Losing hope in Mae La
- Published

On Thailand's border with Myanmar, also known as Burma, more than 100,000 people live in a string of refugee camps. Many fled ethnic conflict in their homeland decades ago, and have brought up their children here. Gracia Fellmeth arrived in one of the camps a year ago to study depression in women before and after childbirth.
After an hour's bus journey through forest from the town of Mae Sot, Mae La appears suddenly, seemingly out of nowhere. In the morning mist, thousands of bamboo huts cling to steep limestone crags.
It is the largest of nine refugee camps along the Thai-Myanmar border, and home to almost 40,000 people. Many residents have spent their entire lives in this isolated place, unable to work and dependent on outside aid. The majority are Karen, one of Myanmar's largest ethnic minorities.
It is a Wednesday morning, three months after my arrival, and the dusty waiting room is full. Pregnant women wait patiently to be seen by nurses, midwives and medics.
They will have their bellies examined, their blood pressure monitored and their blood screened.
Since my arrival, women are also offered a depression screen - a series of 10 questions to look for symptoms of depression, which is common in pregnancy.
Our first patient today is 18-year-old Myo Myo. She is nine weeks pregnant. She enters the room, smiling. Lar Paw, a Karen counsellor and midwife I am working with, explains what the interview involves. Myo Myo agrees to take part. We sit down on the bamboo floor and begin.
"In the past month, have you ever felt sad or down for long periods of time?" I ask.

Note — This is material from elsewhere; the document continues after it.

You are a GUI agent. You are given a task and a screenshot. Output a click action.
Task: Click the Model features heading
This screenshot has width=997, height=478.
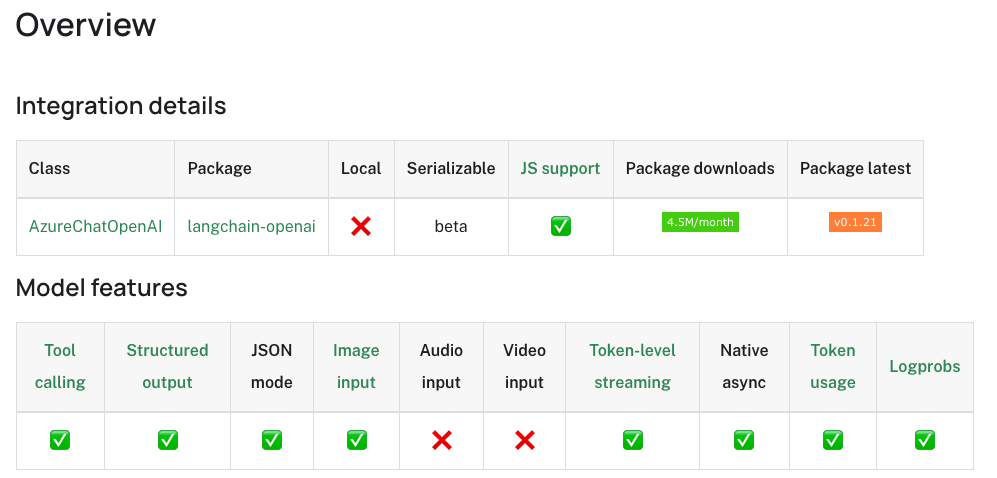pyautogui.click(x=102, y=288)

"Sometimes," Myo Myo replies. "We have some family problems. And not enough money."
Calm and composed, she continues her story - a story by now familiar to me. She describes a happy relationship with her husband. Despite his alcohol dependency, he is good to her, she says, and she loves him. They are both happy about the pregnancy. However, there are tensions with her mother-in-law, who disapproves of Myo Myo and rebukes her for not contributing to household expenditure.

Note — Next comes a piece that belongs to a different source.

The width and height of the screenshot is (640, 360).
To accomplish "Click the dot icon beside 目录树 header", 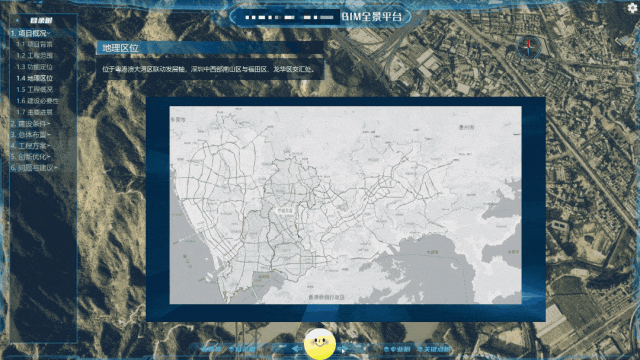I will (x=17, y=20).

I want to know more about her symptoms. She tells us that the episodes of sadness are short-lived, occurring only once or twice a month and lasting an hour or so.

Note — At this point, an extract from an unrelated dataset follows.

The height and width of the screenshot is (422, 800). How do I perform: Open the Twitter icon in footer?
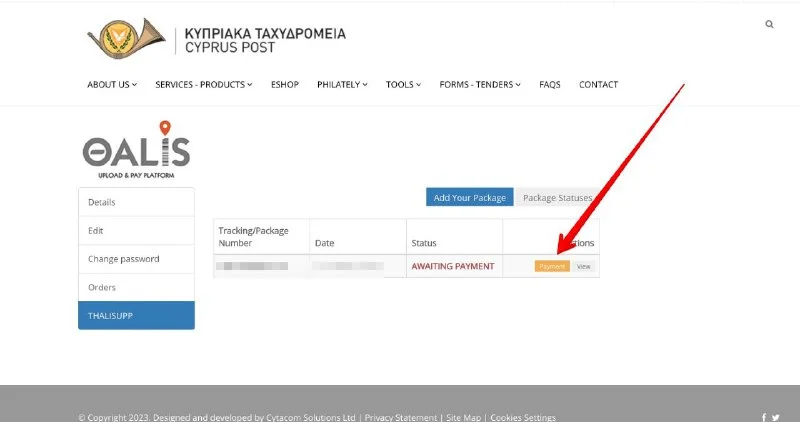click(x=775, y=417)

"Do you ever think about hurting yourself, or about suicide?" I probe.
Myo Myo hesitates.
"Sometimes I think about it, if we have been arguing with my mother-in-law," she admits. She has never attempted suicide though, and assures us she is not planning to.
A quarter of all women we speak to think about suicide at least occasionally. A smaller proportion - about 3% - have made attempts. We lack the resources to follow up all of these patients, so we focus only on those with pronounced thoughts of suicide or severe symptoms of depression.
Myo Myo has other symptoms, too - low energy and "thinking too much" - but they occur only once in a while and do not seem to be out of the ordinary.
We don't arrange a follow-up but we tell her to come and talk to us any time, if she wants to share her worries with anyone.
Two days later I am on the bus to Mae La when a colleague asks me: "Did you hear about the suicide? A young girl. She was pregnant."
My heart pounds. Was it someone I had interviewed? Someone we had been following up? Or worse, someone we hadn't followed up?
Lar Paw stands outside the clinic waiting for me.
"Doctor! We have a suicide. Do you remember this patient?" She hands me a file. It is Myo Myo's.
I feel shaky. I remember her, and I remember that we had not considered her to be high-risk. Among the hundreds of women we had spoken to, Myo Myo, tragically, had not stood out.
"Her husband also. They did it together," Lar Paw continues softly.
A double suicide? I couldn't think straight. We had seen Myo Myo only two days ago. How could this have happened? Had we given her the idea of taking her own life? Was this all my fault?
Later that day we go to Myo Myo's home to pay our respects. The family sits quietly. The two bodies lie in the middle of the room under a sheet, surrounded by candles. Two cups wrapped in plastic are lined with a fluorescent blue liquid - remnants of the toxic weed-killer that led the couple to their death.
We sit in silence until Myo Myo's mother-in-law stumbles in, drunk.
Myo Myo's sister-in-law shouts at her. "This is all your fault," she sobs.
Later we find out about an altercation that had taken place earlier in the week between Myo Myo's husband and his mother, during which she had slapped him in the face.
The death of this young couple left us deeply saddened, but also troubled. Should we have done more to encourage Myo Myo to put aside her thoughts of suicide? Could we have stopped her?
Had it been the impulsive act of an adolescent in response to a family feud? Had a Buddhist belief in rebirth enticed the couple to leave this world and start a new, better, life together?
We will never know. What we do know is that suicide is too common in Mae La - last year it accounted for half of all deaths among pregnant women and new mothers.
What is the explanation? There could be many factors - including chronic uncertainty, hopelessness, boredom, and the legacy of the conflict that led these families to Mae La in the first place.